IEEE Access (Jan 2024)
Determining Distributions of Security Means for WSNs Based on the Model of a Neighborhood Watch
Abstract
Neighbourhood watch is a concept allowing a community to distribute a complex security task in between all members. Members carry out security tasks in a distributed and cooperative manner ensuring their mutual security and reducing the individual workload while increasing the overall security of the community. Wireless sensor networks (WSNs) are composed of resource-constraint independent battery driven computers as nodes communicating wirelessly. Security in WSNs is essential to prevent attackers from eavesdropping, tampering monitoring results or denying critical nodes from providing their services and potentially cutting off larger network parts. The resource-constraint nature of sensor nodes prevents them from running full-fledged security protocols. Instead, it is necessary to assess the most significant security threats and implement specialised security solutions. A neighbourhood watch inspired distributed security scheme for WSNs has been introduced by Langendörfer aiming to increase the variety of attacks a WSN can fend off.

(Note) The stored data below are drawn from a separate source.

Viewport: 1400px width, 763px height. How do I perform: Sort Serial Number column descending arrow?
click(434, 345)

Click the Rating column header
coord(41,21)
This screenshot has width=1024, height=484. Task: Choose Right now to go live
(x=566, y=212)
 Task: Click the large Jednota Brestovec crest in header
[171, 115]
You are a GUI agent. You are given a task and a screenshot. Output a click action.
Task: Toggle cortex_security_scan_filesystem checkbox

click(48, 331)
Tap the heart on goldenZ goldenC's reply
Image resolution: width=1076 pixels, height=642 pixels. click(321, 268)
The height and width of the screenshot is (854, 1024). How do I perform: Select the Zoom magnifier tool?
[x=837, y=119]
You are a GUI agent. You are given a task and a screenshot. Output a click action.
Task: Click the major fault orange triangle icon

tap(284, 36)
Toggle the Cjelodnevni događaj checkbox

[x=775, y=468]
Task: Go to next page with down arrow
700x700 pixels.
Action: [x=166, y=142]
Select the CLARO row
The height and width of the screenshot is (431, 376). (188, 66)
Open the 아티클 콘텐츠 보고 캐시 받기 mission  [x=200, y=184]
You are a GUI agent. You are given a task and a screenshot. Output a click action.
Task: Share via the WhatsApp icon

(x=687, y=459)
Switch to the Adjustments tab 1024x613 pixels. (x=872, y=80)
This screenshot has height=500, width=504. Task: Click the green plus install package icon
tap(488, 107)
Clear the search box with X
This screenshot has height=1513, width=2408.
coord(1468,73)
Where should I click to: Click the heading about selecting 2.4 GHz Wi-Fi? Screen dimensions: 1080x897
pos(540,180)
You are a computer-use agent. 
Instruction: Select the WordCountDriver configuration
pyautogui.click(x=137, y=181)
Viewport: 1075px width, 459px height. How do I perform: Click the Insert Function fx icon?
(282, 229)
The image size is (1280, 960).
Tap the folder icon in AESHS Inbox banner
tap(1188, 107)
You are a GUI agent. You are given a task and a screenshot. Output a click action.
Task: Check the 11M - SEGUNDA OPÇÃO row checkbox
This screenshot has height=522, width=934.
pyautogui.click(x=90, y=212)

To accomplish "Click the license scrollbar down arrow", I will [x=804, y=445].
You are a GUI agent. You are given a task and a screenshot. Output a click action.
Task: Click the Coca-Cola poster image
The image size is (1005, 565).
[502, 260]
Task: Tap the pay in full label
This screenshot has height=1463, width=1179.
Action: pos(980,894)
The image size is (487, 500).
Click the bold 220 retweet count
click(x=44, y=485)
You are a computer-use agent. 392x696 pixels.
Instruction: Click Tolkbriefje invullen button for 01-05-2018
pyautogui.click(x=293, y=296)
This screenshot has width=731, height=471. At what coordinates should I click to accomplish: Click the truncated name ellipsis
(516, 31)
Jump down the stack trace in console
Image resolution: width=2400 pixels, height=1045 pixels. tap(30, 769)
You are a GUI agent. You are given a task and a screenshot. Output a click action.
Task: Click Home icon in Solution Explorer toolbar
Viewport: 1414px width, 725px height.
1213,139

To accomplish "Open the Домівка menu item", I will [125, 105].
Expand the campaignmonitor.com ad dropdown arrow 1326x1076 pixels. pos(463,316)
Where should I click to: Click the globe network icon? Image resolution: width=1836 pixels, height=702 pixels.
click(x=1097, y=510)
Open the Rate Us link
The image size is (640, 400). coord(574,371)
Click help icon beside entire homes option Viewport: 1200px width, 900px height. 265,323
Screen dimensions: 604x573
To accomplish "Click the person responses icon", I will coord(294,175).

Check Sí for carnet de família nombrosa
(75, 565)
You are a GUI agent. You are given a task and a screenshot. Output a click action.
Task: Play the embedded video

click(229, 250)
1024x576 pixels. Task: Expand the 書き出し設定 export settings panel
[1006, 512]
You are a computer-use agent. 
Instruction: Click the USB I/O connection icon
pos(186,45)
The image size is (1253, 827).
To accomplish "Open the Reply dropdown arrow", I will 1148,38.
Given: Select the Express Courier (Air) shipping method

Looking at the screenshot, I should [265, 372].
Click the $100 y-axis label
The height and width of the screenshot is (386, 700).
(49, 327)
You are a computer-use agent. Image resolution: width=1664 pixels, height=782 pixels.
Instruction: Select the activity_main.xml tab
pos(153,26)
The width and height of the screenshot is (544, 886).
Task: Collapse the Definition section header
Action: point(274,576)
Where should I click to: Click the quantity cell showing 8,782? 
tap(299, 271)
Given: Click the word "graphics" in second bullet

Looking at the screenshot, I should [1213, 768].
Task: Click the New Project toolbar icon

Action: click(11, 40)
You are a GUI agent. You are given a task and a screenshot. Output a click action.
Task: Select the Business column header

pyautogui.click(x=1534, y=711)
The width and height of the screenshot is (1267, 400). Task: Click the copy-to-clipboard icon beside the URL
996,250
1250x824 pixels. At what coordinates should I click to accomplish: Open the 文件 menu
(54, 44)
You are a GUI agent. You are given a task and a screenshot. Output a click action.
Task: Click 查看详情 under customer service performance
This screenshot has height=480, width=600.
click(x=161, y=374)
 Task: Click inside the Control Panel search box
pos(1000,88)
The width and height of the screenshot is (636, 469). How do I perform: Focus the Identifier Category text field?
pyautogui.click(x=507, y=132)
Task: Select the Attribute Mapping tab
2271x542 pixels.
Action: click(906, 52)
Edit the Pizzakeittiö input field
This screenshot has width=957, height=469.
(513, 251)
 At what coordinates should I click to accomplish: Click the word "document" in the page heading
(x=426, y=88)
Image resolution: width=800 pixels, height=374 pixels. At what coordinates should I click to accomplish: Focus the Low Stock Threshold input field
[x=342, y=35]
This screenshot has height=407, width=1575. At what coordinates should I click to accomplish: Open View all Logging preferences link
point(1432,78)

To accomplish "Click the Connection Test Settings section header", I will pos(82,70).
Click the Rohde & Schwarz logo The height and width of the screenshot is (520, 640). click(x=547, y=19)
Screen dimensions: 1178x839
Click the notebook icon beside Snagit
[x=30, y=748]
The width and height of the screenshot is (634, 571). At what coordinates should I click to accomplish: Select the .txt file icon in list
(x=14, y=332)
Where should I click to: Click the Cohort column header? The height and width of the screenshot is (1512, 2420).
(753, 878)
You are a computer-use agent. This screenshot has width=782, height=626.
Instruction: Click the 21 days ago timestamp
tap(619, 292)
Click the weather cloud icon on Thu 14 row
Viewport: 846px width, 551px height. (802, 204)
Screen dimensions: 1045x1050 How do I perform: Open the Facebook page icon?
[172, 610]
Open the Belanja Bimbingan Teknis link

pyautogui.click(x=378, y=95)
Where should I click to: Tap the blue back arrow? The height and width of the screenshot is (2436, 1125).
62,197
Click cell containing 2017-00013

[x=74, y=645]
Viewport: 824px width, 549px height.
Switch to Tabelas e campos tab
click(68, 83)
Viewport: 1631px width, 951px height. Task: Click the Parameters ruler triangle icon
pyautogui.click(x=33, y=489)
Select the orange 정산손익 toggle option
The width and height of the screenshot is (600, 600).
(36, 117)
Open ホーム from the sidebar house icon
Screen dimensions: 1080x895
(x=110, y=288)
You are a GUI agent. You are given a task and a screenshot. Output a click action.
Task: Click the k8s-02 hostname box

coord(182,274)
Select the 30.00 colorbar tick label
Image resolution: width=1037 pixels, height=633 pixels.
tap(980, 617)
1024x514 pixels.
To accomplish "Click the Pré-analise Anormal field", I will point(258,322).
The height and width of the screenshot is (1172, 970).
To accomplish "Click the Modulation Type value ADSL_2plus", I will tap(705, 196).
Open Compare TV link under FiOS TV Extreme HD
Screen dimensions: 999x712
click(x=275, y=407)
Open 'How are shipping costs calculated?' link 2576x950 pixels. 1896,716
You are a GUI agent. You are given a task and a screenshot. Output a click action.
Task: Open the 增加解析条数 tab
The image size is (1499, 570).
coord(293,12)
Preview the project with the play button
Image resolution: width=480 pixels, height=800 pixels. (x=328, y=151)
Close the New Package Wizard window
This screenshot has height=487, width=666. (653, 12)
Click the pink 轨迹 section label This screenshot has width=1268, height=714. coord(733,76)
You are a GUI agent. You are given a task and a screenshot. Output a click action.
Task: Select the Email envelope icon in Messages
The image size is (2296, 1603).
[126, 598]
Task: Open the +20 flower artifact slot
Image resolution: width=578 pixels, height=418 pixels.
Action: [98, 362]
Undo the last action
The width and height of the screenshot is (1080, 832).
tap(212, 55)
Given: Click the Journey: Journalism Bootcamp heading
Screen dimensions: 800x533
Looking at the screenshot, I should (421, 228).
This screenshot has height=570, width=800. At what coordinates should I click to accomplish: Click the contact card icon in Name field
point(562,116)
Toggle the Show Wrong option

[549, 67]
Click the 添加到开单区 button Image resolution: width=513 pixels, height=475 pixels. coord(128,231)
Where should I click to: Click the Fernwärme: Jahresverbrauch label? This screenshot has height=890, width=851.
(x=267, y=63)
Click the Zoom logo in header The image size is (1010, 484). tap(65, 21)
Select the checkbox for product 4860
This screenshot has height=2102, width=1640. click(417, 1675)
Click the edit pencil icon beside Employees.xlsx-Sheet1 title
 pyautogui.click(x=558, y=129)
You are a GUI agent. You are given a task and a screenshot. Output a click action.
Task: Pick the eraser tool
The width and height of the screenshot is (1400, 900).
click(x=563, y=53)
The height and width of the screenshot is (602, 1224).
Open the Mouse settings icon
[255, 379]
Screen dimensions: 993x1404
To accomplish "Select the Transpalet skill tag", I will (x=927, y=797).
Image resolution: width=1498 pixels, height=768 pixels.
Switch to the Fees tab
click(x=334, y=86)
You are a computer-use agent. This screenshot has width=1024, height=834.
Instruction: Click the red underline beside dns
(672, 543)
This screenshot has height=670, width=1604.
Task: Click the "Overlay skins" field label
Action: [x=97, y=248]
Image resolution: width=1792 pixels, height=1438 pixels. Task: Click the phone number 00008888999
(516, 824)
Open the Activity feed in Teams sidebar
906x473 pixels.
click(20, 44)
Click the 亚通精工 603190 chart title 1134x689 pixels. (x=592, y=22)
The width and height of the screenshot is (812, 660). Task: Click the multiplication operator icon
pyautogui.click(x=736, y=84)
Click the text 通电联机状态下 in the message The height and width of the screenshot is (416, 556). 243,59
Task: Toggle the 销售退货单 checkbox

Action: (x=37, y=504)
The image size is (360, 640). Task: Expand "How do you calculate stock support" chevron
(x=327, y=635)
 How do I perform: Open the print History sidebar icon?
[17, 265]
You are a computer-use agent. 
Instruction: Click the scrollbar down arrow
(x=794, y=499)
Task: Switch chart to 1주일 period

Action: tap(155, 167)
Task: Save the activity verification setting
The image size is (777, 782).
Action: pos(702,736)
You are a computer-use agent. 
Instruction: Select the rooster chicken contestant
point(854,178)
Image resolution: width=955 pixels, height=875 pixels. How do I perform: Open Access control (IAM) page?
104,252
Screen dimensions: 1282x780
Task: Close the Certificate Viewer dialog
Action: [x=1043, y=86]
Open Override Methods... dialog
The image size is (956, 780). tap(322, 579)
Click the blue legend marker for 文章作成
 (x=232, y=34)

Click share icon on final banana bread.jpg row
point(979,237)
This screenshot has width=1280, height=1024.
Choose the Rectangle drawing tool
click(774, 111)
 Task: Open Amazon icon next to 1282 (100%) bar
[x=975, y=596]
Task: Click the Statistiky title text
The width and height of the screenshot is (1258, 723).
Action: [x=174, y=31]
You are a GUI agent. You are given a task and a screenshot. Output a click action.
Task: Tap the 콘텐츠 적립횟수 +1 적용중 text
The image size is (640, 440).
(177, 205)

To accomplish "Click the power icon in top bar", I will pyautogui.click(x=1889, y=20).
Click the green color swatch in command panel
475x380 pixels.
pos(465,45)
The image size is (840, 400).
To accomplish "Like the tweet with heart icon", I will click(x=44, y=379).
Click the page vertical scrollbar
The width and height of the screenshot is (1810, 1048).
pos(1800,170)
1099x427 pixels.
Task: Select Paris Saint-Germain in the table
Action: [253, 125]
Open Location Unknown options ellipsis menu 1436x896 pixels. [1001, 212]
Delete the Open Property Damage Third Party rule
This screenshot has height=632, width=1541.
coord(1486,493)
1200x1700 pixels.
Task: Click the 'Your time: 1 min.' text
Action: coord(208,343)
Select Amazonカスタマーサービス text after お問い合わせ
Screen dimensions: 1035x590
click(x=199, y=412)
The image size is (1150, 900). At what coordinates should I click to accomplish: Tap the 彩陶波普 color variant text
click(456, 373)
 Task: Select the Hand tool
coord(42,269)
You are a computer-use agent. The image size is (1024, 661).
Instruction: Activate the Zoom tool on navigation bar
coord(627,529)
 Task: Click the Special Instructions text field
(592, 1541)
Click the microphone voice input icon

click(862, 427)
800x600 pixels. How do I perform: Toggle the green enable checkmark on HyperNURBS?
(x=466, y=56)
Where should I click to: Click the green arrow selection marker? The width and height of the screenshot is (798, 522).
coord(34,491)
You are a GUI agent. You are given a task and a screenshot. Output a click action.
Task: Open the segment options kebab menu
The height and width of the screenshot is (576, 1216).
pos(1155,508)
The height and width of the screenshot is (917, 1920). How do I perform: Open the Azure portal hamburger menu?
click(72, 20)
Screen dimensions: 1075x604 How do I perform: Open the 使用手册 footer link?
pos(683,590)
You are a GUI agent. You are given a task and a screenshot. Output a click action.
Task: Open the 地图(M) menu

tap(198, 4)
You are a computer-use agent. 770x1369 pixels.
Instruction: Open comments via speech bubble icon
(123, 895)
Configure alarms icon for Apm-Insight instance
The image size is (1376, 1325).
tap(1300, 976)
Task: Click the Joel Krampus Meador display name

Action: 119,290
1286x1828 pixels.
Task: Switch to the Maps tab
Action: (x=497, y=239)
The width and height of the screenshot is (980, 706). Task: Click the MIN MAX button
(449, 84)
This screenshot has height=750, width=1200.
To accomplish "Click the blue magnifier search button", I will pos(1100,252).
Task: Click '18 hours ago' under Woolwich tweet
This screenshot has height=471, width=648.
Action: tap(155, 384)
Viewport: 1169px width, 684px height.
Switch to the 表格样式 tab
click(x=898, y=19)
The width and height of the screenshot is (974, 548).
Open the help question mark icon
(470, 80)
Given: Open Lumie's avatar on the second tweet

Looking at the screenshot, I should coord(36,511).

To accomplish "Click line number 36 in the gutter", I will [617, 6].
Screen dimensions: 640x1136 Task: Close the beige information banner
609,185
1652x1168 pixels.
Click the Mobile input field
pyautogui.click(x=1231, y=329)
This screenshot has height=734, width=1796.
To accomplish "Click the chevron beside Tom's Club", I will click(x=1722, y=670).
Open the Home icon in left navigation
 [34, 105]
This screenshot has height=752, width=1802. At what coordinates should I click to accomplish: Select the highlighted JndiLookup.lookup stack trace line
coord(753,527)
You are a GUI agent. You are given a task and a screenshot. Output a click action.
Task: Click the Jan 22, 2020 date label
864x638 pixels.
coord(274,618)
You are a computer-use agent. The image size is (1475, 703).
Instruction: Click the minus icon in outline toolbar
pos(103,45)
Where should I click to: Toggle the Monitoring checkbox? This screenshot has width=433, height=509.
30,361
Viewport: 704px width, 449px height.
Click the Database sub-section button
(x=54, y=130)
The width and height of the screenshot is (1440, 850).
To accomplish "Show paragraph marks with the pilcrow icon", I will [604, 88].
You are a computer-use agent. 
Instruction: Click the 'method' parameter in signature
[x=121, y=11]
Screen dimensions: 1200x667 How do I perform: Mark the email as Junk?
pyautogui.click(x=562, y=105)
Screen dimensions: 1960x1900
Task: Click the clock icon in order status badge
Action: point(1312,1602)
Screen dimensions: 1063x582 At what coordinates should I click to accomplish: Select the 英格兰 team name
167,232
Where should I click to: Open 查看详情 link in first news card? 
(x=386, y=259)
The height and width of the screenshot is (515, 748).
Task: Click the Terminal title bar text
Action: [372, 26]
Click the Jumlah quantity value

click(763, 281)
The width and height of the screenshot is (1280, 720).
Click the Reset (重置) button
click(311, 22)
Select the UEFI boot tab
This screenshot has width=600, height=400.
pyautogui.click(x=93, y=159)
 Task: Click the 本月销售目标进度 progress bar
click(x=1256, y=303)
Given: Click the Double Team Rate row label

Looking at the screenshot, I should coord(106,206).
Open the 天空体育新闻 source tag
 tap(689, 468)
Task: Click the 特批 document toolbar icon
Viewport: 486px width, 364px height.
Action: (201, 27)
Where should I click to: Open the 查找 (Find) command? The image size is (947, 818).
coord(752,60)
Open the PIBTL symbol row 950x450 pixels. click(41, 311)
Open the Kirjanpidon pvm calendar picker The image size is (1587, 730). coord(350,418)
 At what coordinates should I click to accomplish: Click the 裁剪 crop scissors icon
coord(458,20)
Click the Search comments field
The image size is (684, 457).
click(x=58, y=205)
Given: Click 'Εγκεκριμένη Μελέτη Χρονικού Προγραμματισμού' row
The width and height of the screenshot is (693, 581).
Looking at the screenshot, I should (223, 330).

The framework intends to statically distribute requirement-based selections of online security means intended to cooperate in close proximity on large-scale static homogeneous WSNs. A framework of such complexity has to be designed in multiple steps. We determine suitable distributions of security means based on graph partitioning concepts. The partitioning algorithms we provide are NP-hard. To evaluate their computability, we implement them as 0 – 1 linear programs (LPs) and test them on WSN models generated with our novel $\lambda $ -precision unit disk graph (UDG) generator.